### WORK INSTRUCTION
Reproduce each entry below exactly, without omitting any.

Source records
**********

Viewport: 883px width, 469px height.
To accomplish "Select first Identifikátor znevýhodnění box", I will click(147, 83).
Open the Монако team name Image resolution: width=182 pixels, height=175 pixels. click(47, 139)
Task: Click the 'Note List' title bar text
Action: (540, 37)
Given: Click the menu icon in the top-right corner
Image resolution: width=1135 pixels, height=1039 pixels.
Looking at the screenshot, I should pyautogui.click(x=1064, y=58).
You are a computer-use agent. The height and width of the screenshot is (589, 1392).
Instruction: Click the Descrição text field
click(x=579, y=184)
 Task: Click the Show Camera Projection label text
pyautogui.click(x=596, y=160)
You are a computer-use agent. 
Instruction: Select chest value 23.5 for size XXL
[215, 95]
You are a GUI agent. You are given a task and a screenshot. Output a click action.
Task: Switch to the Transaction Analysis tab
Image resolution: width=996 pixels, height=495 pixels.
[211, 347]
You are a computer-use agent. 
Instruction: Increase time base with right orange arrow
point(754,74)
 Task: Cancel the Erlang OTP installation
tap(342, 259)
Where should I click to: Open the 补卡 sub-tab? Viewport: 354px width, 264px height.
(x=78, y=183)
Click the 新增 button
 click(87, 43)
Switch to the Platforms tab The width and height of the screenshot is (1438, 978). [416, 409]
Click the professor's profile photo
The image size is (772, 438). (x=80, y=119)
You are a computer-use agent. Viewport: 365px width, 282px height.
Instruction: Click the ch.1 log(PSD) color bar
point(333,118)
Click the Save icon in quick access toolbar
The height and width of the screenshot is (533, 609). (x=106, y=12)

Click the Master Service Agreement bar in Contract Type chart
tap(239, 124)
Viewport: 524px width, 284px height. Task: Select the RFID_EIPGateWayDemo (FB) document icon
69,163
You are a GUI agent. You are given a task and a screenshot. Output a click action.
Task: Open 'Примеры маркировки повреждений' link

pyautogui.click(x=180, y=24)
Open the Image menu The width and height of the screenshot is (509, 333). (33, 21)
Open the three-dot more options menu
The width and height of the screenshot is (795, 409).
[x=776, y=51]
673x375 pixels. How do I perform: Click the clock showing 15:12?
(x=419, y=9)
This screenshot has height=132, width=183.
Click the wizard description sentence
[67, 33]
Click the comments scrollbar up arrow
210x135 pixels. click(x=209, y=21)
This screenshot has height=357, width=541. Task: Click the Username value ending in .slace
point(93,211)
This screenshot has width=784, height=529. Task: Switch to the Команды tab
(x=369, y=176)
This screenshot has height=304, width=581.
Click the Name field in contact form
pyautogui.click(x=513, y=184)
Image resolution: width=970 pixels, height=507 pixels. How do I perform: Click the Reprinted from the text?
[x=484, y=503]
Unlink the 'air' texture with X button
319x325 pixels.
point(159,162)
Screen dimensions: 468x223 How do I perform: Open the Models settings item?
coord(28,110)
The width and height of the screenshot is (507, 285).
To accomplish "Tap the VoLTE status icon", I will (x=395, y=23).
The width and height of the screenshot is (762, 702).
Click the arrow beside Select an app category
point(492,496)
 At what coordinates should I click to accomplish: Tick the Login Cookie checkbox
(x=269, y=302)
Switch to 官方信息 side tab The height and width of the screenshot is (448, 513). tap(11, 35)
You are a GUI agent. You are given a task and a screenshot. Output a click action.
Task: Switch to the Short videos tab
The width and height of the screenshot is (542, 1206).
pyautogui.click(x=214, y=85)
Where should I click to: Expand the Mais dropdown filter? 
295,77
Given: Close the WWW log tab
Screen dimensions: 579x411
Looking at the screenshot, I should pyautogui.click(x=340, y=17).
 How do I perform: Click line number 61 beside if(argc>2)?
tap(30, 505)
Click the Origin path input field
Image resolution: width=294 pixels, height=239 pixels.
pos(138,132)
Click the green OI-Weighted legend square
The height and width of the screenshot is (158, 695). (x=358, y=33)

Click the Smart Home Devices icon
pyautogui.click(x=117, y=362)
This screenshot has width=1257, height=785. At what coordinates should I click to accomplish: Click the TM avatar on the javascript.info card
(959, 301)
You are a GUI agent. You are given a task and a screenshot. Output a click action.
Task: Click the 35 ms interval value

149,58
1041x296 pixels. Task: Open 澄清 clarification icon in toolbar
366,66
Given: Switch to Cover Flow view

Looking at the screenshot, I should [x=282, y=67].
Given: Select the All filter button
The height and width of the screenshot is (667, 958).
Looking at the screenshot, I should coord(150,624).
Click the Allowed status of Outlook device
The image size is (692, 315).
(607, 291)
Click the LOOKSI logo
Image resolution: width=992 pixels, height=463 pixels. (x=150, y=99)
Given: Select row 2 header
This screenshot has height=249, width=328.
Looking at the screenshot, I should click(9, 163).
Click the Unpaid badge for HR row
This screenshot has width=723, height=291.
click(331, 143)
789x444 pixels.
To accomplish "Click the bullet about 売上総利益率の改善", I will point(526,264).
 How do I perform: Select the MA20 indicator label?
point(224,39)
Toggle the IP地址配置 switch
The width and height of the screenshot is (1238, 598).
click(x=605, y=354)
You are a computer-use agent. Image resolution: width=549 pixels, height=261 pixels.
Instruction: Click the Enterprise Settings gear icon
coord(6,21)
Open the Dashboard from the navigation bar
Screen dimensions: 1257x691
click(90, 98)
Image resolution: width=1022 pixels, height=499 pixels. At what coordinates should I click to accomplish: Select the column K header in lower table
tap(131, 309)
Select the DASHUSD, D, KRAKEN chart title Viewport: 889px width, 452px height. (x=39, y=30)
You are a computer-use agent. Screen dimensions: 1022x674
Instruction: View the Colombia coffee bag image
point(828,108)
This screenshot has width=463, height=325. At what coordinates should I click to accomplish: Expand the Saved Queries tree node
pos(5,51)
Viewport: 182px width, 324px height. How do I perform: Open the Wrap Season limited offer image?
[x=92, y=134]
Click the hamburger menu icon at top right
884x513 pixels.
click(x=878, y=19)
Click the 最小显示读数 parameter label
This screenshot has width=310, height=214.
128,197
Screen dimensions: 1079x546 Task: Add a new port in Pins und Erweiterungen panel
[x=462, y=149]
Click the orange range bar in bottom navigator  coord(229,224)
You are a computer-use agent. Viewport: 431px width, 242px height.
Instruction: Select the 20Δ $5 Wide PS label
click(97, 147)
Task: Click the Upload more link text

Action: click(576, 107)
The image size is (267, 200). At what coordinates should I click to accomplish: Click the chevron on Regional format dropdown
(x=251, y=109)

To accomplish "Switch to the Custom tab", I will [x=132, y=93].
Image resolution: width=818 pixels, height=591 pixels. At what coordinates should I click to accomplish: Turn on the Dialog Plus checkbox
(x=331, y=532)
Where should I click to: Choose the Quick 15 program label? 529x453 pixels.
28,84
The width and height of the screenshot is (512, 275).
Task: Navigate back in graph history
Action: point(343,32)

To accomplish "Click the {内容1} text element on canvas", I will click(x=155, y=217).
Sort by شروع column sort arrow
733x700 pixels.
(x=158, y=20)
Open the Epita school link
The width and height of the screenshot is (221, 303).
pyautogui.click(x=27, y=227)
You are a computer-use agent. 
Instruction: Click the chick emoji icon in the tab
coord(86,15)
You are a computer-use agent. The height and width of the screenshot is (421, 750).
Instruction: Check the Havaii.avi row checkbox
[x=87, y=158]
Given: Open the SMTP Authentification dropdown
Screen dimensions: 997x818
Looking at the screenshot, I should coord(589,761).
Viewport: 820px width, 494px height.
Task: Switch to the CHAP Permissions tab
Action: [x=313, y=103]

**********

### REPLY
Viewport: 883px width, 469px height.
To accomplish "Select first Identifikátor znevýhodnění box", I will click(147, 83).
Open the Монако team name Image resolution: width=182 pixels, height=175 pixels. click(47, 139)
Task: Click the 'Note List' title bar text
Action: (540, 37)
Given: Click the menu icon in the top-right corner
Image resolution: width=1135 pixels, height=1039 pixels.
Looking at the screenshot, I should pyautogui.click(x=1064, y=58).
You are a computer-use agent. The height and width of the screenshot is (589, 1392).
Instruction: Click the Descrição text field
click(x=579, y=184)
 Task: Click the Show Camera Projection label text
pyautogui.click(x=596, y=160)
You are a computer-use agent. 
Instruction: Select chest value 23.5 for size XXL
[215, 95]
You are a GUI agent. You are given a task and a screenshot. Output a click action.
Task: Switch to the Transaction Analysis tab
Image resolution: width=996 pixels, height=495 pixels.
[211, 347]
You are a computer-use agent. 
Instruction: Increase time base with right orange arrow
point(754,74)
 Task: Cancel the Erlang OTP installation
tap(342, 259)
Where should I click to: Open the 补卡 sub-tab? Viewport: 354px width, 264px height.
(x=78, y=183)
Click the 新增 button
 click(87, 43)
Switch to the Platforms tab The width and height of the screenshot is (1438, 978). [416, 409]
Click the professor's profile photo
The image size is (772, 438). (x=80, y=119)
You are a computer-use agent. Viewport: 365px width, 282px height.
Instruction: Click the ch.1 log(PSD) color bar
point(333,118)
Click the Save icon in quick access toolbar
The height and width of the screenshot is (533, 609). (x=106, y=12)

Click the Master Service Agreement bar in Contract Type chart
tap(239, 124)
Viewport: 524px width, 284px height. Task: Select the RFID_EIPGateWayDemo (FB) document icon
69,163
You are a GUI agent. You are given a task and a screenshot. Output a click action.
Task: Open 'Примеры маркировки повреждений' link

pyautogui.click(x=180, y=24)
Open the Image menu The width and height of the screenshot is (509, 333). (33, 21)
Open the three-dot more options menu
The width and height of the screenshot is (795, 409).
[x=776, y=51]
673x375 pixels. How do I perform: Click the clock showing 15:12?
(x=419, y=9)
This screenshot has height=132, width=183.
Click the wizard description sentence
[67, 33]
Click the comments scrollbar up arrow
210x135 pixels. click(x=209, y=21)
This screenshot has height=357, width=541. Task: Click the Username value ending in .slace
point(93,211)
This screenshot has width=784, height=529. Task: Switch to the Команды tab
(x=369, y=176)
This screenshot has height=304, width=581.
Click the Name field in contact form
pyautogui.click(x=513, y=184)
Image resolution: width=970 pixels, height=507 pixels. How do I perform: Click the Reprinted from the text?
[x=484, y=503]
Unlink the 'air' texture with X button
319x325 pixels.
point(159,162)
Screen dimensions: 468x223 How do I perform: Open the Models settings item?
coord(28,110)
The width and height of the screenshot is (507, 285).
To accomplish "Tap the VoLTE status icon", I will (x=395, y=23).
The width and height of the screenshot is (762, 702).
Click the arrow beside Select an app category
point(492,496)
 At what coordinates should I click to accomplish: Tick the Login Cookie checkbox
(x=269, y=302)
Switch to 官方信息 side tab The height and width of the screenshot is (448, 513). tap(11, 35)
You are a GUI agent. You are given a task and a screenshot. Output a click action.
Task: Switch to the Short videos tab
The width and height of the screenshot is (542, 1206).
pyautogui.click(x=214, y=85)
Where should I click to: Expand the Mais dropdown filter? 
295,77
Given: Close the WWW log tab
Screen dimensions: 579x411
Looking at the screenshot, I should pyautogui.click(x=340, y=17).
 How do I perform: Click line number 61 beside if(argc>2)?
tap(30, 505)
Click the Origin path input field
Image resolution: width=294 pixels, height=239 pixels.
pos(138,132)
Click the green OI-Weighted legend square
The height and width of the screenshot is (158, 695). (x=358, y=33)

Click the Smart Home Devices icon
pyautogui.click(x=117, y=362)
This screenshot has width=1257, height=785. At what coordinates should I click to accomplish: Click the TM avatar on the javascript.info card
(959, 301)
You are a GUI agent. You are given a task and a screenshot. Output a click action.
Task: Click the 35 ms interval value

149,58
1041x296 pixels. Task: Open 澄清 clarification icon in toolbar
366,66
Given: Switch to Cover Flow view

Looking at the screenshot, I should [x=282, y=67].
Given: Select the All filter button
The height and width of the screenshot is (667, 958).
Looking at the screenshot, I should coord(150,624).
Click the Allowed status of Outlook device
The image size is (692, 315).
(607, 291)
Click the LOOKSI logo
Image resolution: width=992 pixels, height=463 pixels. (x=150, y=99)
Given: Select row 2 header
This screenshot has height=249, width=328.
Looking at the screenshot, I should click(9, 163).
Click the Unpaid badge for HR row
This screenshot has width=723, height=291.
click(331, 143)
789x444 pixels.
To accomplish "Click the bullet about 売上総利益率の改善", I will point(526,264).
 How do I perform: Select the MA20 indicator label?
point(224,39)
Toggle the IP地址配置 switch
The width and height of the screenshot is (1238, 598).
click(x=605, y=354)
You are a computer-use agent. Image resolution: width=549 pixels, height=261 pixels.
Instruction: Click the Enterprise Settings gear icon
coord(6,21)
Open the Dashboard from the navigation bar
Screen dimensions: 1257x691
click(90, 98)
Image resolution: width=1022 pixels, height=499 pixels. At what coordinates should I click to accomplish: Select the column K header in lower table
tap(131, 309)
Select the DASHUSD, D, KRAKEN chart title Viewport: 889px width, 452px height. (x=39, y=30)
You are a computer-use agent. Screen dimensions: 1022x674
Instruction: View the Colombia coffee bag image
point(828,108)
This screenshot has width=463, height=325. At what coordinates should I click to accomplish: Expand the Saved Queries tree node
pos(5,51)
Viewport: 182px width, 324px height. How do I perform: Open the Wrap Season limited offer image?
[x=92, y=134]
Click the hamburger menu icon at top right
884x513 pixels.
click(x=878, y=19)
Click the 最小显示读数 parameter label
This screenshot has width=310, height=214.
128,197
Screen dimensions: 1079x546 Task: Add a new port in Pins und Erweiterungen panel
[x=462, y=149]
Click the orange range bar in bottom navigator  coord(229,224)
You are a computer-use agent. Viewport: 431px width, 242px height.
Instruction: Select the 20Δ $5 Wide PS label
click(97, 147)
Task: Click the Upload more link text

Action: click(576, 107)
The image size is (267, 200). At what coordinates should I click to accomplish: Click the chevron on Regional format dropdown
(x=251, y=109)

To accomplish "Switch to the Custom tab", I will [x=132, y=93].
Image resolution: width=818 pixels, height=591 pixels. At what coordinates should I click to accomplish: Turn on the Dialog Plus checkbox
(x=331, y=532)
Where should I click to: Choose the Quick 15 program label? 529x453 pixels.
28,84
The width and height of the screenshot is (512, 275).
Task: Navigate back in graph history
Action: point(343,32)

To accomplish "Click the {内容1} text element on canvas", I will click(x=155, y=217).
Sort by شروع column sort arrow
733x700 pixels.
(x=158, y=20)
Open the Epita school link
The width and height of the screenshot is (221, 303).
pyautogui.click(x=27, y=227)
You are a computer-use agent. 
Instruction: Click the chick emoji icon in the tab
coord(86,15)
You are a computer-use agent. The height and width of the screenshot is (421, 750).
Instruction: Check the Havaii.avi row checkbox
[x=87, y=158]
Given: Open the SMTP Authentification dropdown
Screen dimensions: 997x818
Looking at the screenshot, I should coord(589,761).
Viewport: 820px width, 494px height.
Task: Switch to the CHAP Permissions tab
Action: [x=313, y=103]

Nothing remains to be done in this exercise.